[Data to use]

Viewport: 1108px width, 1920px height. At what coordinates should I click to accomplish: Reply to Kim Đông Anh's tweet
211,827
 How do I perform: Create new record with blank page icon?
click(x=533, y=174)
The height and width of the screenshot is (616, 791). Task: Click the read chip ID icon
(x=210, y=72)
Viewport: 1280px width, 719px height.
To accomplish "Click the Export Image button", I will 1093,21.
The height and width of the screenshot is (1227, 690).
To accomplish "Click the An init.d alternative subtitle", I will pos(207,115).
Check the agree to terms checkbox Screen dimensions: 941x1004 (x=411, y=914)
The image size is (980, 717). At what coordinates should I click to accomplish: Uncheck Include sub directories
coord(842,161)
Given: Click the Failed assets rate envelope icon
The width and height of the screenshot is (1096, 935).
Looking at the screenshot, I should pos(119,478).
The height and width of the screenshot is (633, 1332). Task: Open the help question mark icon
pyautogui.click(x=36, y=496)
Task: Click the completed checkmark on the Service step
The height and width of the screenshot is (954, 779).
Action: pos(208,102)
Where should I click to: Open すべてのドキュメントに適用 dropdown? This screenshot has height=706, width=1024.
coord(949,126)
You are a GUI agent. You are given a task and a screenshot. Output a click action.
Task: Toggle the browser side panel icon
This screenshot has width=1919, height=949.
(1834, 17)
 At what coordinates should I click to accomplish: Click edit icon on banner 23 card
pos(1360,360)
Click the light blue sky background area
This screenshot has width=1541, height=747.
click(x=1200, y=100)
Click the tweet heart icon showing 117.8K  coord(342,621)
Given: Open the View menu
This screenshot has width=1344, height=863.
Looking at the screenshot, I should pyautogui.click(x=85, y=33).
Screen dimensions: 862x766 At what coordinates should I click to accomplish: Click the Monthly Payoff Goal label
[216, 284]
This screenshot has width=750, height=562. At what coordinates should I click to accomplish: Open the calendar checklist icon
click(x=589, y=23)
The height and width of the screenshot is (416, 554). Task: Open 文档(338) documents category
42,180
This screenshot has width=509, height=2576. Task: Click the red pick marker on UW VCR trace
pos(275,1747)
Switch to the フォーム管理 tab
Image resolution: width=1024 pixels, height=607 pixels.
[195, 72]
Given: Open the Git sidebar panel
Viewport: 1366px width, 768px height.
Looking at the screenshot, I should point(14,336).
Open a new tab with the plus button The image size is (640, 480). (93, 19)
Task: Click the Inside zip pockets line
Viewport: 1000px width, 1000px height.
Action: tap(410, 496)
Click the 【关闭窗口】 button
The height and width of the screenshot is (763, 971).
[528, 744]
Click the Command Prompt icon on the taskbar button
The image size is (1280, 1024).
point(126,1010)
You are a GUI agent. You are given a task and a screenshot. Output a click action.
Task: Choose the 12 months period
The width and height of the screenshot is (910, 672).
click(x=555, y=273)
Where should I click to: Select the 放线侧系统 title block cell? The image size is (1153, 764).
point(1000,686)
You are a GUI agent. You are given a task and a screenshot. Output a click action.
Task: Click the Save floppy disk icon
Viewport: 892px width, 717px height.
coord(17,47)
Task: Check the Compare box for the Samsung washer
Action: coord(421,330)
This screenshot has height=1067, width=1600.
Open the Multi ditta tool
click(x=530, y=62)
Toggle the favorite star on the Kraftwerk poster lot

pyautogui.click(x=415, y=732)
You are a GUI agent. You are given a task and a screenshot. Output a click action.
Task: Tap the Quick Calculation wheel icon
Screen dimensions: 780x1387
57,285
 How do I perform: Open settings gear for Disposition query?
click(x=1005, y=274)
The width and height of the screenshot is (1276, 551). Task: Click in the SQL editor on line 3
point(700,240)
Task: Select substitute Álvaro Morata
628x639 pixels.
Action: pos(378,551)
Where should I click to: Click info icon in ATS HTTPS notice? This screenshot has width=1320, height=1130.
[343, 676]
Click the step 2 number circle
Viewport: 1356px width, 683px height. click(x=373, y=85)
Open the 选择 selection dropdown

[/Data to use]

> **What the task requires**
Word for word, return the lines from the one holding "Click the 【关闭窗口】 button" through the end of the entries above.

> **Answer box**
Click the 【关闭窗口】 button
The height and width of the screenshot is (763, 971).
[528, 744]
Click the Command Prompt icon on the taskbar button
The image size is (1280, 1024).
point(126,1010)
You are a GUI agent. You are given a task and a screenshot. Output a click action.
Task: Choose the 12 months period
The width and height of the screenshot is (910, 672).
click(x=555, y=273)
Where should I click to: Select the 放线侧系统 title block cell? The image size is (1153, 764).
point(1000,686)
You are a GUI agent. You are given a task and a screenshot. Output a click action.
Task: Click the Save floppy disk icon
Viewport: 892px width, 717px height.
coord(17,47)
Task: Check the Compare box for the Samsung washer
Action: coord(421,330)
This screenshot has height=1067, width=1600.
Open the Multi ditta tool
click(x=530, y=62)
Toggle the favorite star on the Kraftwerk poster lot

pyautogui.click(x=415, y=732)
You are a GUI agent. You are given a task and a screenshot. Output a click action.
Task: Tap the Quick Calculation wheel icon
Screen dimensions: 780x1387
57,285
 How do I perform: Open settings gear for Disposition query?
click(x=1005, y=274)
The width and height of the screenshot is (1276, 551). Task: Click in the SQL editor on line 3
point(700,240)
Task: Select substitute Álvaro Morata
628x639 pixels.
Action: pos(378,551)
Where should I click to: Click info icon in ATS HTTPS notice? This screenshot has width=1320, height=1130.
[343, 676]
Click the step 2 number circle
Viewport: 1356px width, 683px height. click(x=373, y=85)
Open the 选择 selection dropdown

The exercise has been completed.